Advances in technology and composite materials have enabled manufacturers develop aircraft that are quieter, more fuel efficient and with lower emissions. The A380 superjumbo is an immense engineering achievement, while Boeing’s 787 Dreamliner heralds the next generation of commercial aircraft.
Airbus’ A380 is one of the quietest aircraft around, so passengers aren’t kept awake by the roar of engines throughout the flight and the onboard comfort is further enhanced by one of the most advanced climate control systems on a commercial aircraft.
Boeing’s 787 Dreamliner’s carbon fibre composite construction means that it can be pressurised more than conventional metal-bodied aircraft and the cabin air doesn’t have to be as dry. These environmental factors help reduce the symptoms of long-haul hangover, such as dry nose and throat, parchment skin and tiredness.
As well as enabling passengers to fly in more comfort, new aircraft designs have added practical benefits such as larger overhead storage bins and have given carriers more flexibility to innovate with the onboard services.
While innovation in aircraft design over the past decade has improved the onboard experience, digital technology is giving customers more control over every aspect of their journey.
Today most airline websites, such as ba.com, enable you to search for the most convenient flights or alternatively the best value and provide an array of alternatives and breakdown of charges, so you can make an informed choice. You can even pay a nominal amount to hold seats for up to 72 hours.
You can also book car hire, accommodation, pay a discounted rate for excess baggage and even check your destination’s weather forecast so you know what to pack.
Best of all is that all this can now also be done from a mobile phone or tablet while on the move, including booking, changing flights on eligible tickets or upgrading cabins.
Since it was launched, well over a million customers have downloaded British Airways’ app, which elevates the customer experience to a whole new level. Not only can you check-in using your mobile device, but can also have your boarding pass sent directly to it. Effectively this means you can get your bag tagged at a fast-bag drop, skip the check-in queues and go straight to security.
“We’ve got a few things in the pipeline to streamline this process even more,” says Edward Frost, British Airways commercial manager for South and East Africa.

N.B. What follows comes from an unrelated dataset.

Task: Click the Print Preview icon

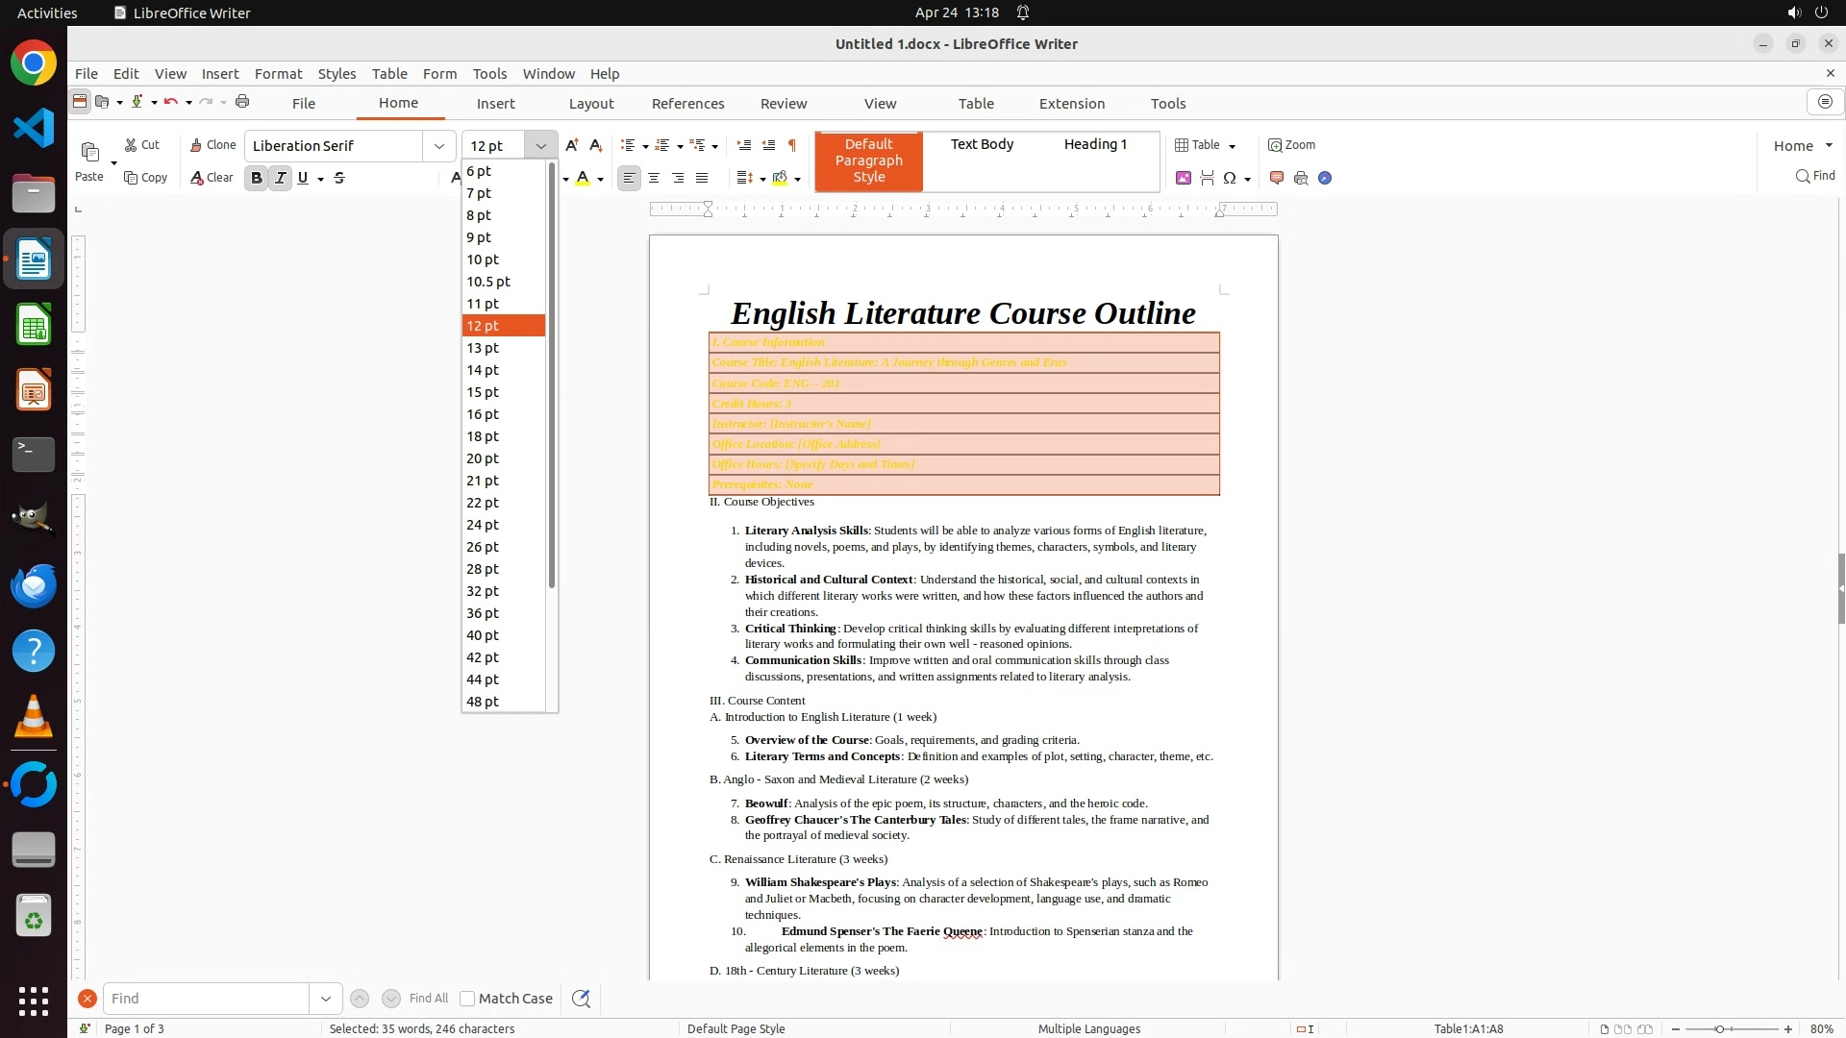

These include electronic bag tags, which are being trialled at the moment. When you check-in you’ll be able to store all the relevant information on the tag. At the airport you’ll simply place your bag on an automated baggage machine, which is able to read the tag and deliver it to the aircraft.

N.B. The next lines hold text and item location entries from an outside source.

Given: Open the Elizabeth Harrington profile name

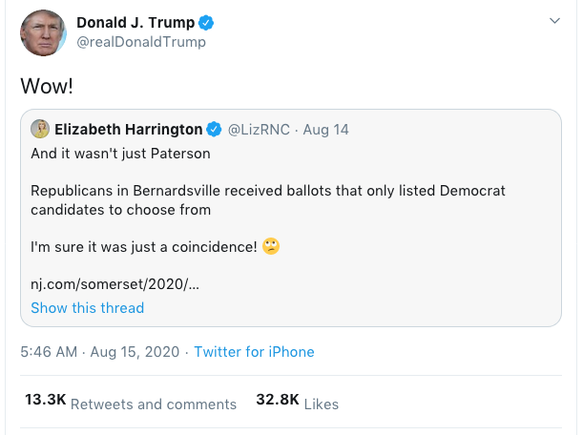Looking at the screenshot, I should point(129,130).
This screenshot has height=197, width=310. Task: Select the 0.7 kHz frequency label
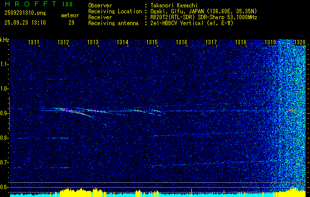3,163
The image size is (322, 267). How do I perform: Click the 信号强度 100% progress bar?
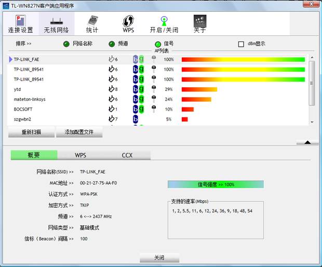216,184
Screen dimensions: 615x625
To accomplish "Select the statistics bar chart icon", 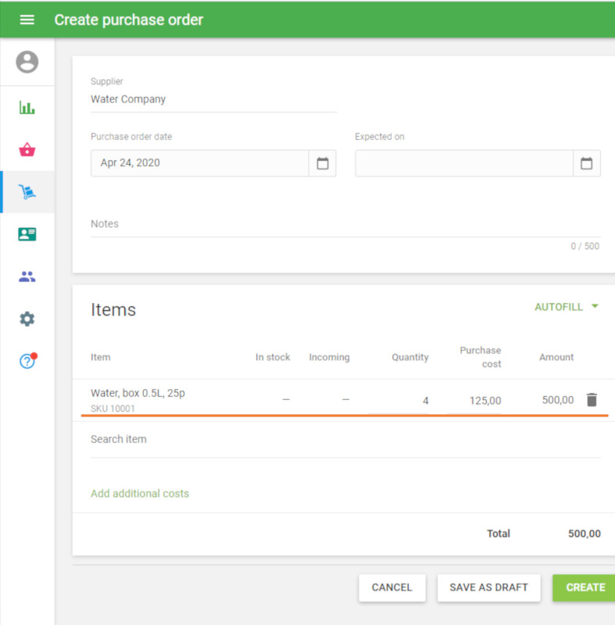I will pyautogui.click(x=27, y=106).
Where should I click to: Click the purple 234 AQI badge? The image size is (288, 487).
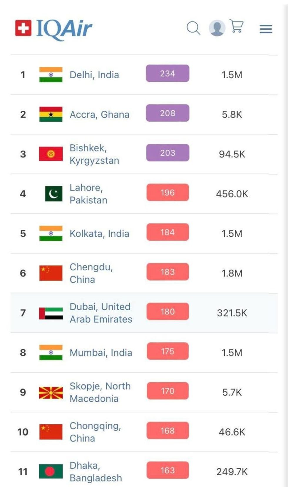click(x=168, y=74)
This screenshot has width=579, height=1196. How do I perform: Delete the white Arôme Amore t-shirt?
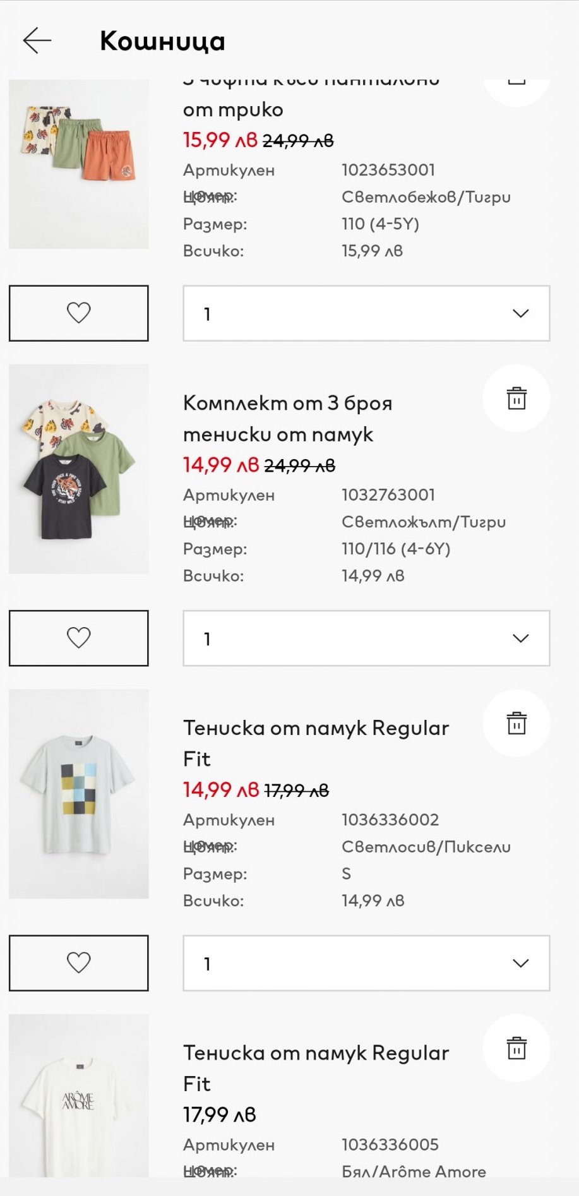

The airline is also pioneering an initiative called ‘known customer’ which will allow frequent flyers who have been vetted by security services to fast track through security checks.
As well as improving the technology at its customers’ fingertips, British Airways has also provided over 2000 iPads to senior cabin crew, loaded with bespoke customer-service software. This enables them to see immediately if a customer has a tight connection, particular preference or has raised a complaint or concern. Prior to take off they can link with colleagues on the ground who can deal with problems or make arrangements while the aircraft is in the air. This was simply impossible in the recent past, when a senior crew member would have to page through reams of paper just to find a customer’s name.

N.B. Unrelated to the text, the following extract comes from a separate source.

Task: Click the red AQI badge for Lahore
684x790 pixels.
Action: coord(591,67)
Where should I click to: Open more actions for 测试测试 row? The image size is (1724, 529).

“There are two objectives to rolling out technology to customers and crew: it gives our customers more choice and control and enables our crew to offer more insightful, personalised service,” says Frost.
This more personalised experience has also been extended to the way the airline interacts with its customers on social media, with South African customers now able to browse a localised Facebook page by selecting their country of origin on the airline’s home page. This gives them access to relevant offers, competitions and other information.
“What’s really interesting is that we’re seeing our African customers enthusiastically adopting mobile technology and in some cases starting to leapfrog those in some other markets, who still use the earlier technology,” says Frost.